Zum Thema: Ohne den zwölften Mann – Tipps für Fußballer und Trainer vor Geisterspielen 

Eine Aussage von Ex-Fußballprofi und DAZN-Experte Ralph Gunesch trifft sicherlich einen wichtigen Punkt. Der frühere Profi von Borussia Dortmund und dem FC St.Pauli spricht davon, dass Spiele ohne Zuschauer schnell den Anschein eines Testspiels oder eines Vorbereitungsspieles im Trainingslager bekommen könnten, weil diese Spiele vor nur wenigen oder auch unter Ausschluss der Öffentlichkeit stattfinden. Für Gunesch sei es fraglich, ob für die Akteure auf dem Platz eine Pflichtspiel-Atmosphäre aufkomme. Nicht, dass die Vorbereitungsspiele nicht auch einen Wettkampf darstellen, aber so ein rheinisches oder das Ruhrpott-Derby haben da für die Spieler oftmals einen anderen Widerhall.

Zu beschreiben, wie sich ein Spieler in einem Spiel ohne Fans fühlt, ist sicherlich ultra individuell und  lässt sich vorab auch nicht einschätzen. Was klar sein dürfte, ist, dass eine Veränderung auffallen wird. Die gewohnten Rahmenbedingungen mit grölenden Fans schon bei der Platzbegehung sind verändert. Jetzt kommt es natürlich darauf an, diese für sich anzunehmen. Es ist eine Veränderung, die nicht beeinflussbar ist, also muss das „Beste draus gemacht werden“. Also ist das Ergebnis durchaus gestaltbar, wenn eine entsprechende Vorbereitung erfolgt.

Das klingt nun so einfach, ist es wahrscheinlich aber eher nicht…

Markus Gisdol, der Trainer des 1.FC Köln, hat spontan eine passende Maßnahme angeordnet. Statt auf dem Trainingsgelände des Vereins hat er das Abschlusstraining ins Rheinenergie Stadion verlegt und dort vor eben diesen leeren Rängen trainieren lassen. Das ist insofern interessant, als dass die Spieler erfahren können, was für Auswirkungen sie ganz individuell zu spüren bekommen, wenn es in einer großen Arena still um sie herum ist.

Dateneinträge
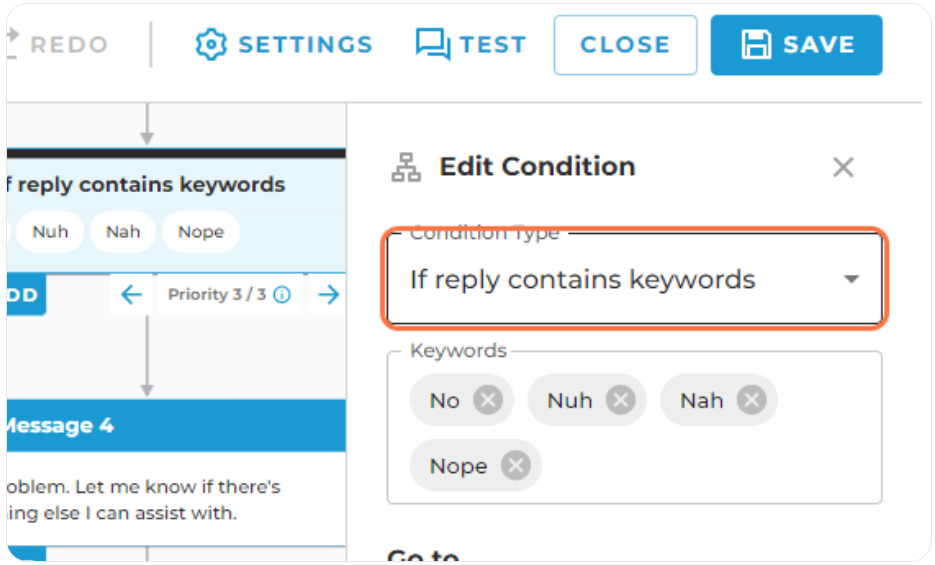The height and width of the screenshot is (565, 935).
Task: Click the CLOSE button
Action: (x=625, y=45)
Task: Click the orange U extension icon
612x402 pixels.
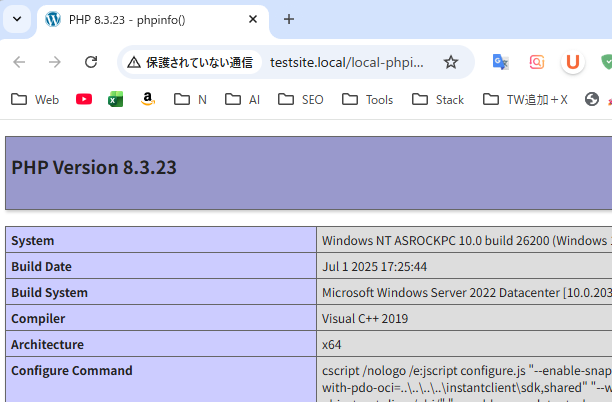Action: click(572, 62)
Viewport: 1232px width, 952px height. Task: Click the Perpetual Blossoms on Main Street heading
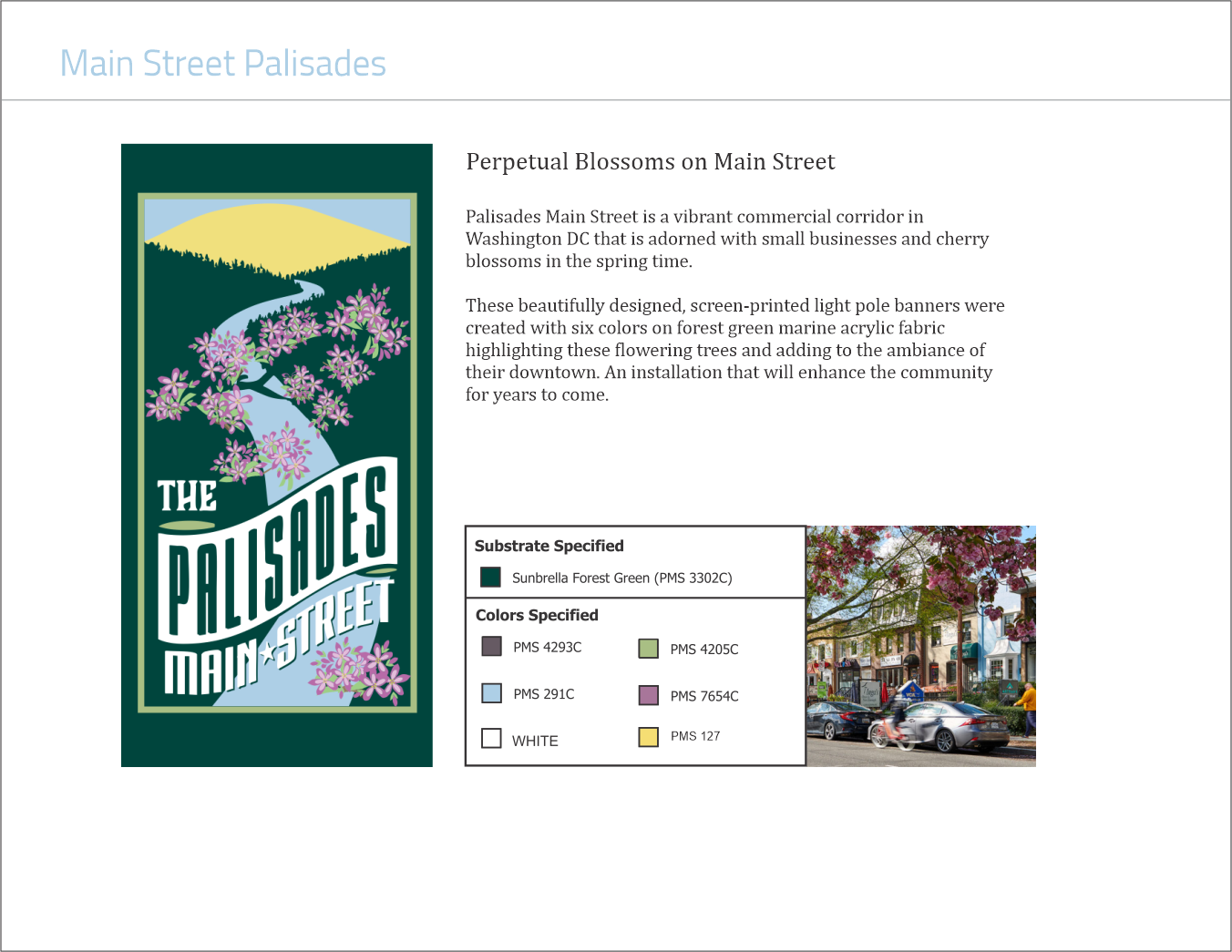coord(650,162)
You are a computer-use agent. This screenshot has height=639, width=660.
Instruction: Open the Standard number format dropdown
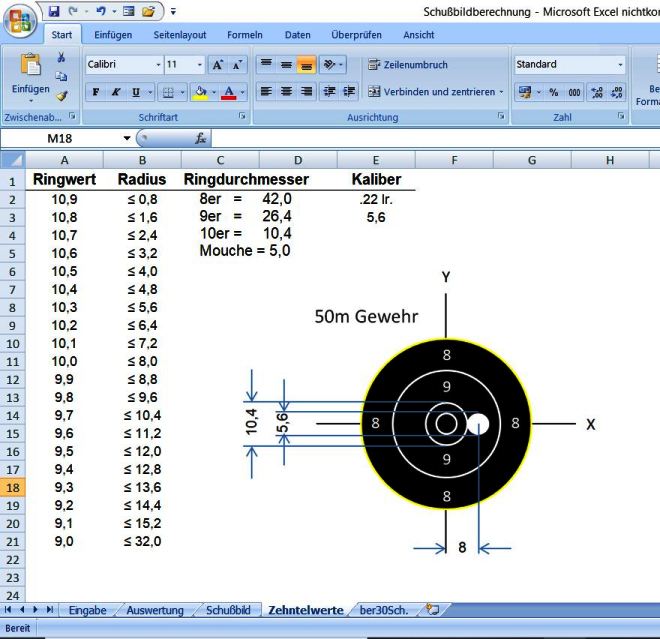pos(620,65)
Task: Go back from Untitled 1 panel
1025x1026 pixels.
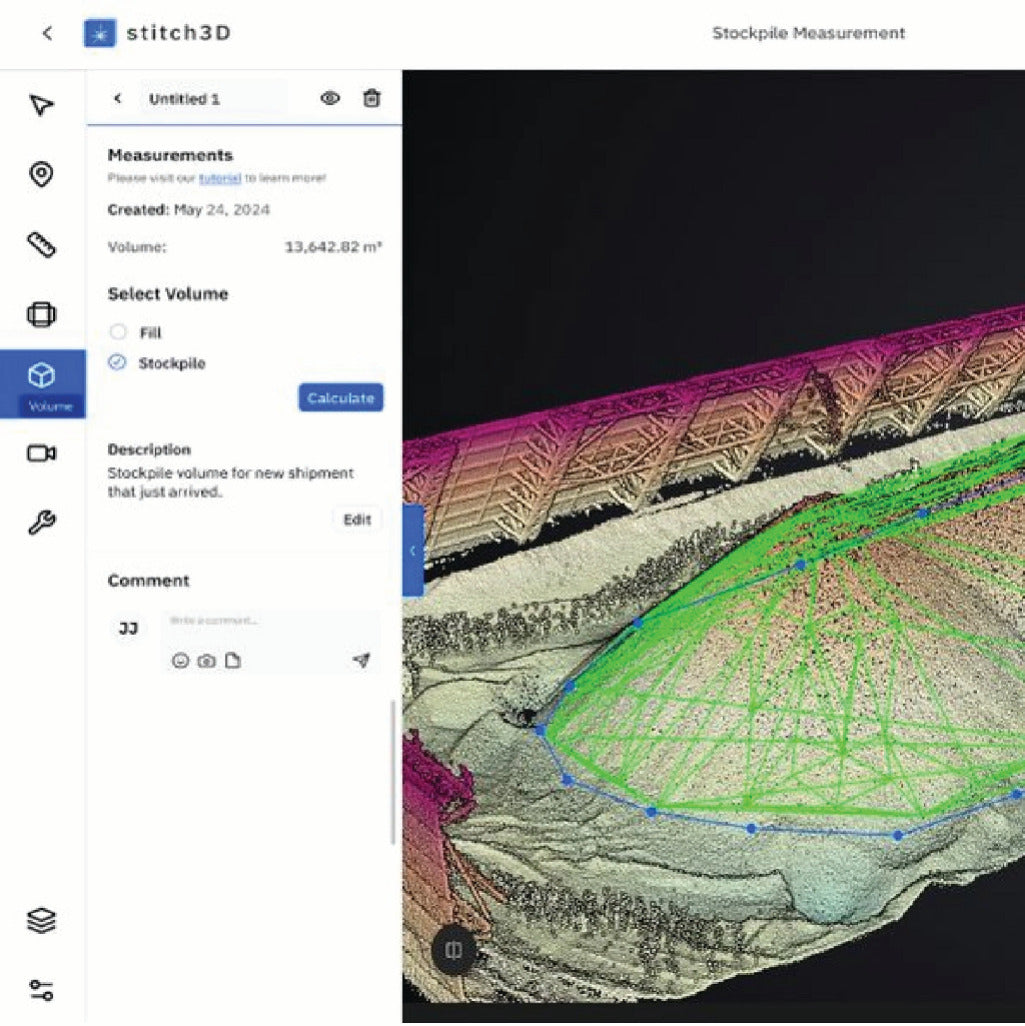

> [DEINE AUFGABE]: Gib aus dem Text über Geisterspiele im Fußball die Passage wortgetreu aus, die mit den Worten „Eine Aussage von“ beginnt und mit „einen anderen Widerhall.“ endet.

> [AUSGABE]:
Eine Aussage von Ex-Fußballprofi und DAZN-Experte Ralph Gunesch trifft sicherlich einen wichtigen Punkt. Der frühere Profi von Borussia Dortmund und dem FC St.Pauli spricht davon, dass Spiele ohne Zuschauer schnell den Anschein eines Testspiels oder eines Vorbereitungsspieles im Trainingslager bekommen könnten, weil diese Spiele vor nur wenigen oder auch unter Ausschluss der Öffentlichkeit stattfinden. Für Gunesch sei es fraglich, ob für die Akteure auf dem Platz eine Pflichtspiel-Atmosphäre aufkomme. Nicht, dass die Vorbereitungsspiele nicht auch einen Wettkampf darstellen, aber so ein rheinisches oder das Ruhrpott-Derby haben da für die Spieler oftmals einen anderen Widerhall.